● **DATA IN THIS EXERCISE**:

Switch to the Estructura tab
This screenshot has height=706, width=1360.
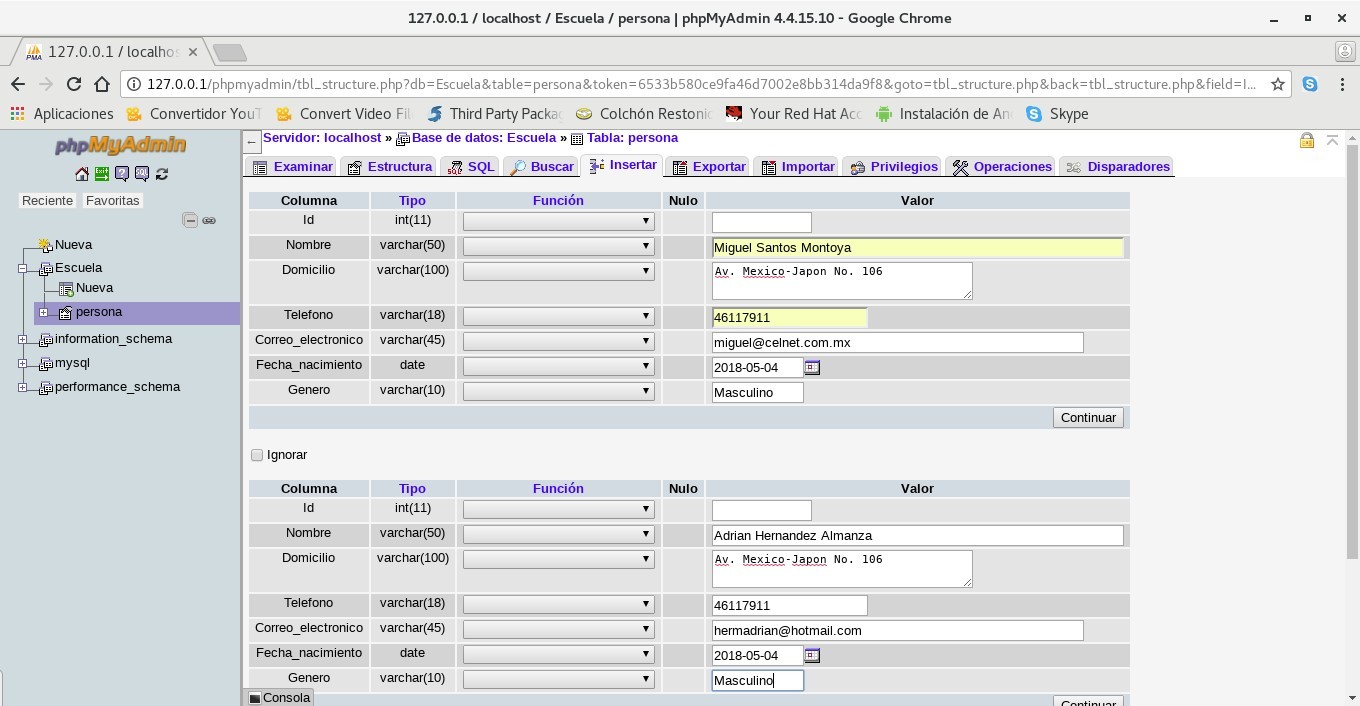[389, 167]
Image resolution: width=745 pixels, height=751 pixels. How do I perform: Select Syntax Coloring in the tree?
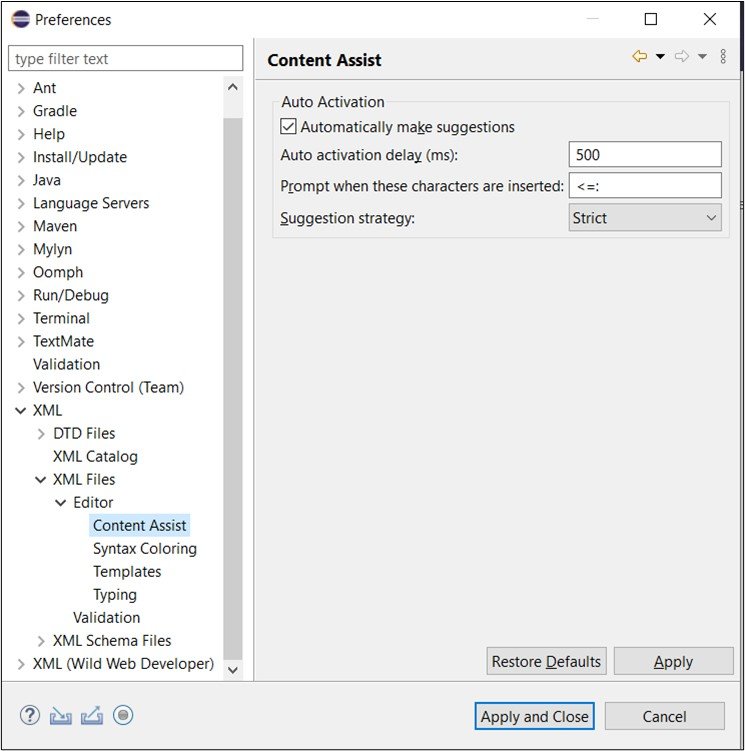[x=144, y=548]
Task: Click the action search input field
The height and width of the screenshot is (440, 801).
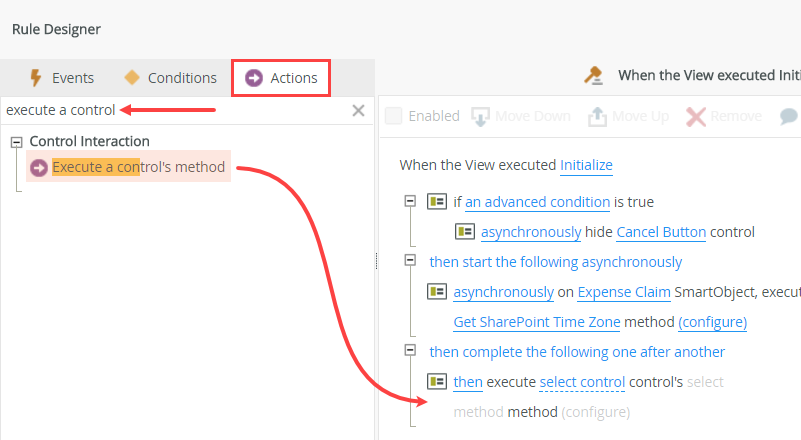Action: pos(170,110)
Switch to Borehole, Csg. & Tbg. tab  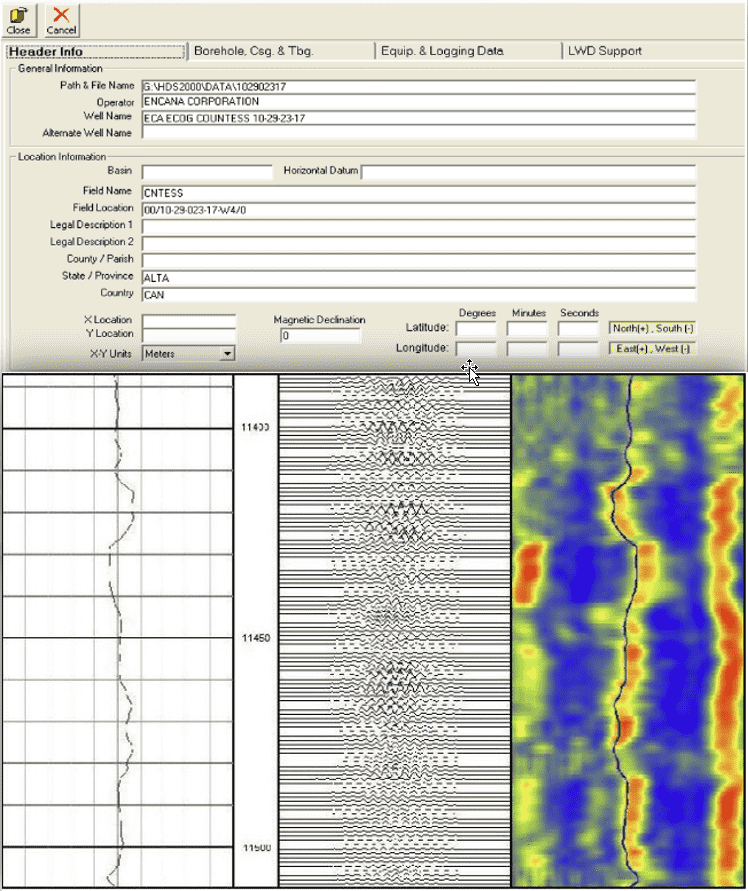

● **TRY IT**:
Repeat, exactly and only, the lines from the one containing "Task: Click the action search input field" through the final line of the data, both ends included, leaving out any picture.

● **EXERCISE OUTPUT**:
Task: Click the action search input field
The height and width of the screenshot is (440, 801).
Action: pos(170,110)
Switch to Borehole, Csg. & Tbg. tab  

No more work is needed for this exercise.